*** Opening of TEXT SECTION ***

Almost a decade after Ben Bernanke gave his speech that pointed out that a determined central bank could almost literally drop money from helicopters in case of threatened deflation, we are seeing the horrifying spectacle of real helicopters dropping water onto pools of water (or what once was watery) designed to cool down spent nuclear rods. This in a technologically sophisticated nation. This in a nuclear complex located directly by the sea.
This whole business of running out of power and running out of water is as disconcerting as finding out that almost all financials institutions were, more or less, bust in September-October 2008, just a couple of months after being reassured by Gentle Ben, Tall Hank et al that what was happening in subprime was staying in subprime. I am a cardiologist. Many of my patients wore tiny, internal lithium-powered pacemakers just under their skin. These devices lasted year after year without a recharge. How can it be that an entire nuclear complex only had back-up battery power that would last only for a fraction of a day? Who'd of thunk it?
If these rods in the "pond" explode, or if some other catastrophe occurs in this nuclear complex, various stock markets may implode in their own uncontrollable chain reaction. Whether that would be unjustified in the larger scheme would not matter if panic sets in. The "Keynesian" money-printers have gone beyond anything Keynes specifically advocated. Thus we have a financial system that is perhaps even more prone to meltdowns than the troubled nuclear facility in Japan. Nassim Taleb was a lonely voice the past few years calling for the financial system to be "robustified". Instead we got "extend and pretend".
Helicoptered money has not worked to reliquefy the housing market. Let us hope that the real helicopters in Japan, or some other emergency expedients, prevent something that invites direct comparisons to Chernobyl.
In today's and tomorrow's markets, I reiterate my comment from earlier in the week: Safety first.

*** Close of TEXT SECTION ***
*** Opening of DATA EXCERPTS ***

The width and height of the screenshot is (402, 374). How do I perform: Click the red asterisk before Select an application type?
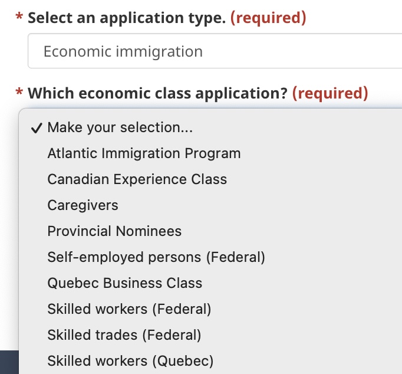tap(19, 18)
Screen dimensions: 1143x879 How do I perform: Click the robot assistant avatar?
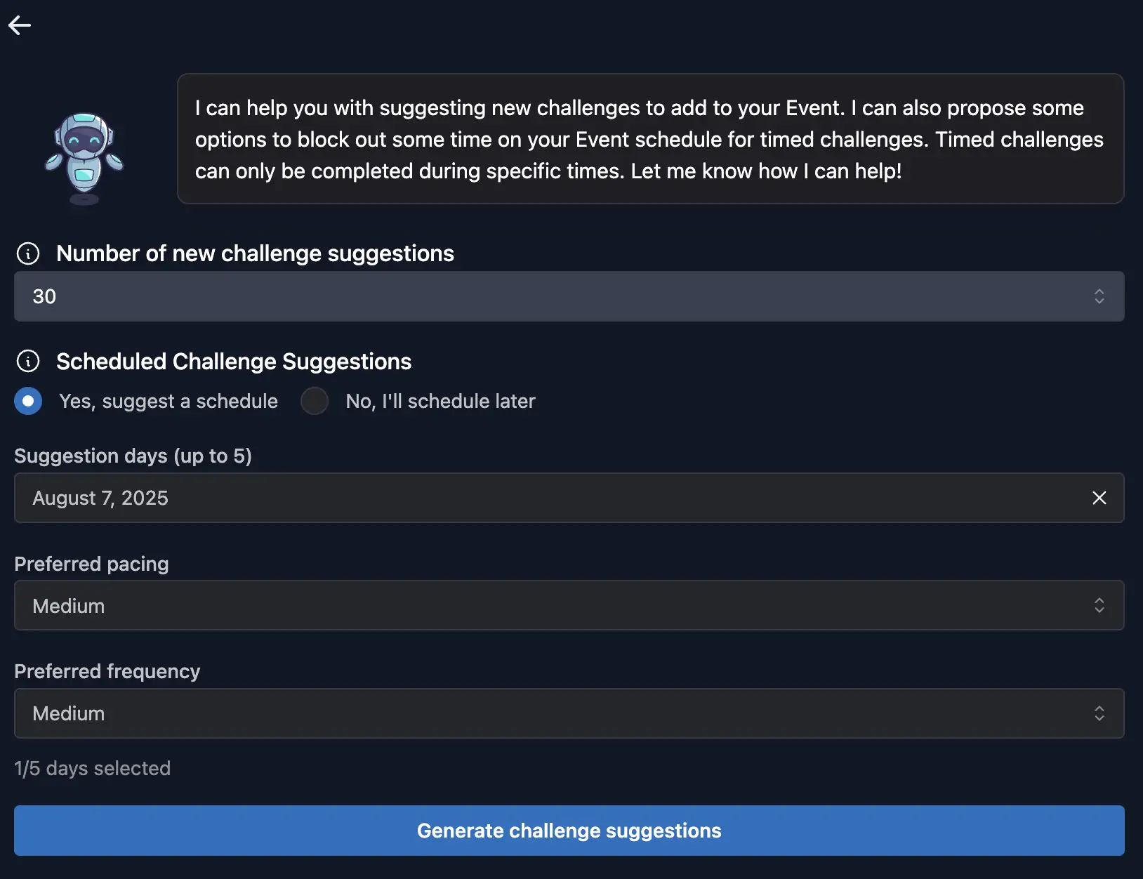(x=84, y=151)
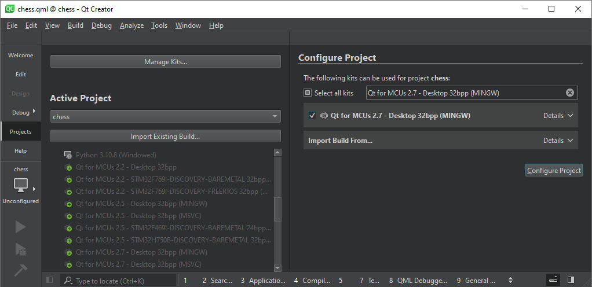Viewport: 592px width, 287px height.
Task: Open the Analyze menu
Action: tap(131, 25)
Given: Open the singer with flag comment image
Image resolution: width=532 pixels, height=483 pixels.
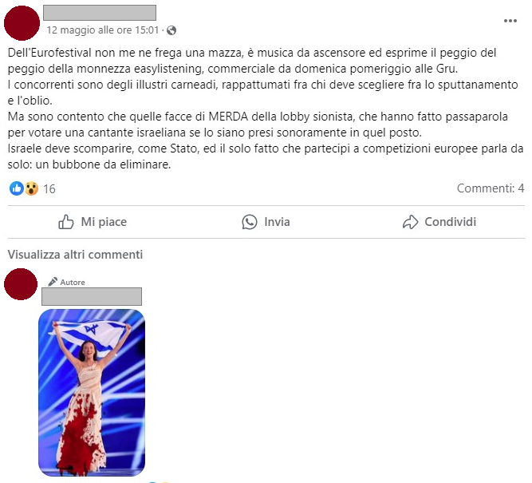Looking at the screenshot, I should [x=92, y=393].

*** Close of DATA EXCERPTS ***

In the commentary on the Japanese nuclear crisis and the markets, what profession does the writer state? The listing comes from a separate source unrelated to the text.

The writer is a cardiologist.